Industrial Automation Investment 2026: 5 Key Signals

Five companies across the robotics supply chain are sending unusually direct signals about industrial automation investment in 2026 — here's what their earnings calls reveal.

Key Takeaways

  • This analysis draws on recent earnings calls and investor presentations from five companies across the robotics and advanced manufacturing supply chain — NVIDIA, Cognex, Rockwell Automation, Teradyne, and Intuitive Surgical — to surface what industry leaders are actually saying right now.
  • Physical AI language has shifted from speculative to architectural — companies are describing systems they are building now, not forecasting what they will build later.
  • Cognex’s simultaneous recovery across all five end markets signals that the industrial automation recovery is broad-based, not sector-specific noise.
  • Rockwell Automation confirms strong Q1 results but is explicit that wide-scale capital commitment has not yet arrived — trade and geopolitical stability remain the missing ingredient.
  • Labor scarcity — not just labor cost — is the durable, structural demand driver across all five companies in this analysis.
  • Tariff exposure is present and being quantified, but no company in this set revised guidance this cycle; Q2 will be the first real test.

Robotics and advanced manufacturing is one of those sectors that gets described in the future tense so often that it can be easy to miss when the present tense actually arrives. For years, the story was about what automation would do once it was affordable, reliable, and intelligent enough. That conversation has quietly shifted.
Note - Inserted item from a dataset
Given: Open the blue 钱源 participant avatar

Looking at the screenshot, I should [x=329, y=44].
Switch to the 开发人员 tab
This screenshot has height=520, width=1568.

For investors evaluating industrial automation investment in 2026, the companies doing the building, the enabling, and the deploying are no longer hedging.

For this piece, we pulled recent calls and conference presentations from five companies that together give you a cross-section of the entire supply chain: NVIDIA, whose physical AI platform is now explicitly designed for robotics at industrial scale; Cognex, the world leader in machine vision with sensors in nearly every automated production line on earth; Rockwell Automation, whose $8 billion industrial automation business functions as a real-time read on manufacturing capex appetite globally; Teradyne, which owns Universal Robots and tests the semiconductors that power AI systems; and Intuitive Surgical, the surgical robotics company whose thirty-year installed base and AI roadmap show what a mature robotics platform looks like when the flywheel is fully spinning.
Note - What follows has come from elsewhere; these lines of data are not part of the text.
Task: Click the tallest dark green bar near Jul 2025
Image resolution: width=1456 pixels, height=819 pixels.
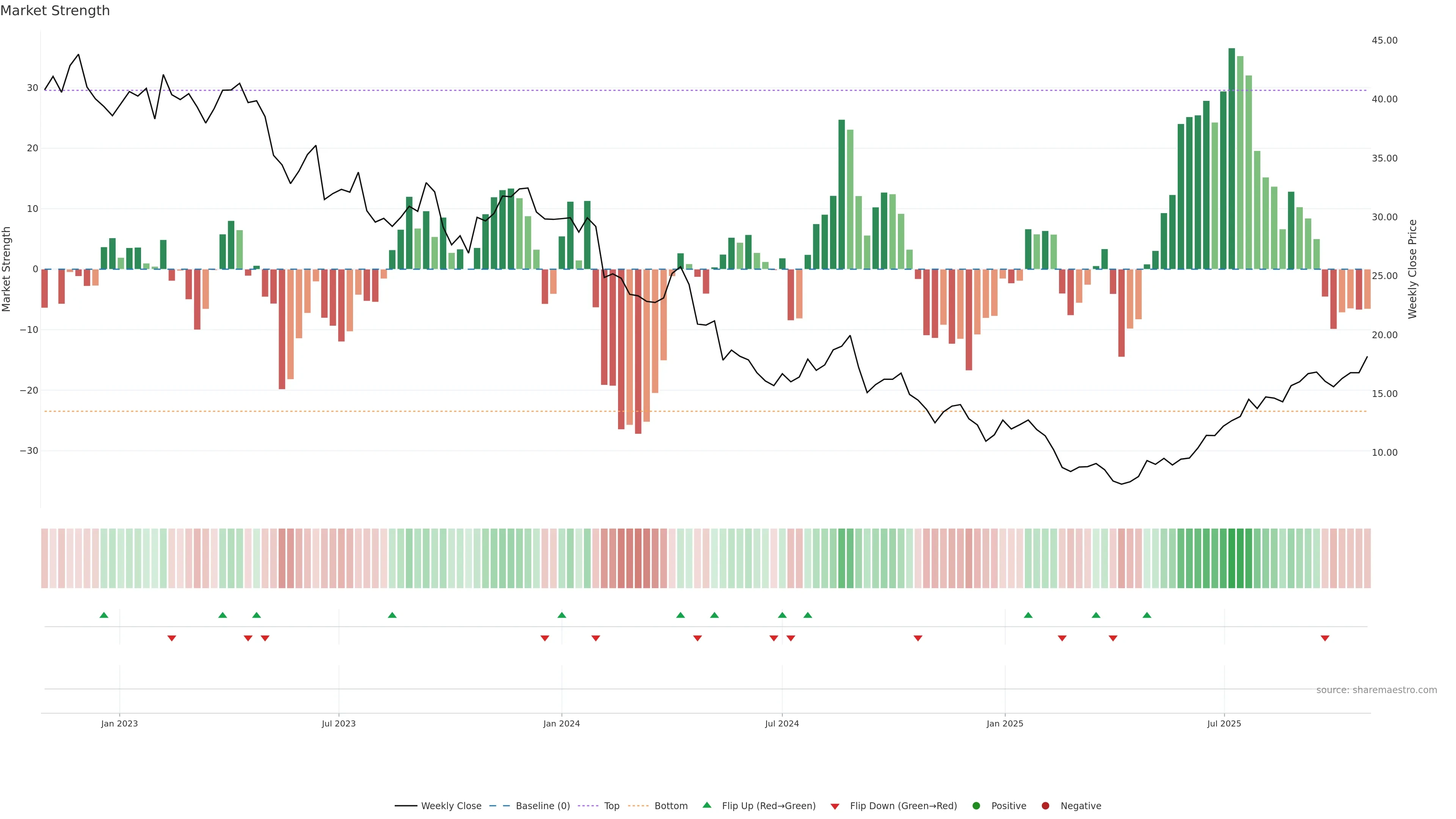Action: [1232, 158]
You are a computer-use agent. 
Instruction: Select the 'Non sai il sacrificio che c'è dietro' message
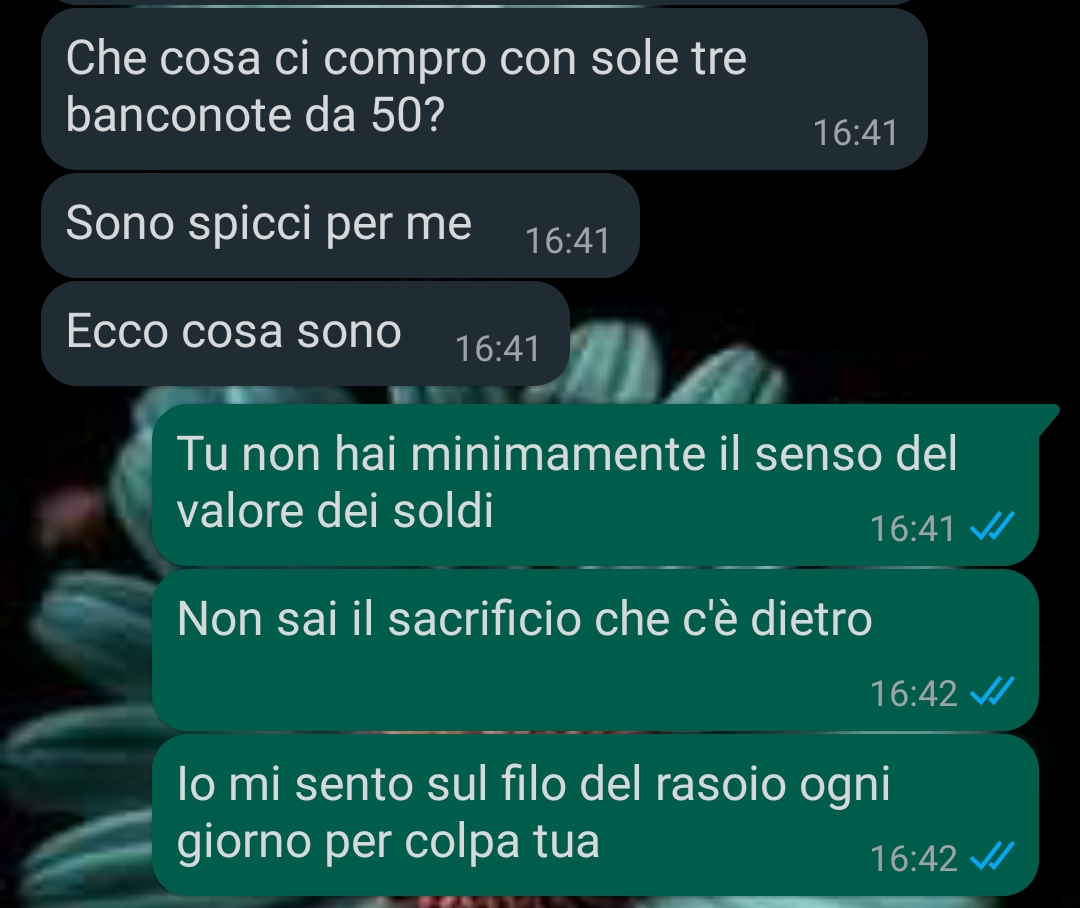pyautogui.click(x=595, y=650)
The picture that emerges is not a forecast. It is a dispatch from a sector in the middle of something.



Why These Five Industrial Automation Companies

NVIDIA is the enabling layer for all of it. Jensen Huang’s GTC keynote in March was the most explicit framing yet of the physical AI thesis: the atom-related industries requiring robots, autonomous vehicles, and intelligent machines represent $50 to $70 trillion of the world’s economy, he said, dwarfing the digital AI opportunity. Huang stated at GTC that NVIDIA has three computers purpose-built for robotics — covering training, simulation, and the compute that runs inside the robot itself — and that 110 robots were on the show floor, with partnerships spanning ABB, Universal Robots, KUKA, and nearly every major robotics company. NVIDIA is the company that sets the macro thesis and contextualizes everything else.

Cognex sits at the factory floor level, where machine vision systems guide every robotic arm, inspect every part, and read every barcode in advanced manufacturing. The CEO’s Raymond James presentation in March contained something that had not been true for several years: every one of Cognex’s five end markets is returning to growth simultaneously. Their presentations are unusually candid about where automation is actually happening versus where it is being discussed.
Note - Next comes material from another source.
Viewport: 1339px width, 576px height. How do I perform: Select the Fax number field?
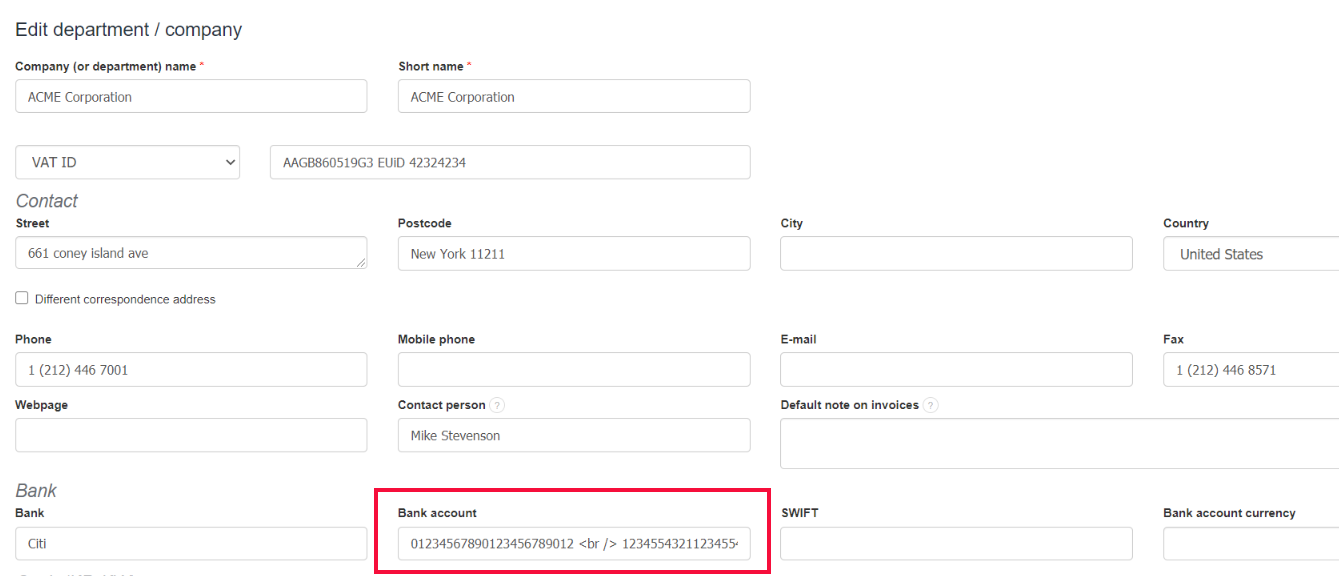[1250, 370]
Rockwell Automation is the bellwether for industrial capex. At $8 billion in revenue and present across nearly every major manufacturing vertical, their order book is as close to a leading indicator as this sector has. The BofA Global Industrials Conference in March gave us the clearest read on where manufacturers are actually committing capital versus where they are still waiting for trade and geopolitical stability to commit.

Teradyne owns Universal Robots, the collaborative robot (cobot) market leader, and also tests the AI chips that power everything from NVIDIA’s GPUs to the semiconductors inside robotic systems. Their Cantor Fitzgerald presentation in March carried a signal that is easy to miss in the AI coverage: the company that tests the chips running the robots is also at the dawn of a cyclical recovery in industrial and automotive — a grounded counterweight to the more expansive AI framing.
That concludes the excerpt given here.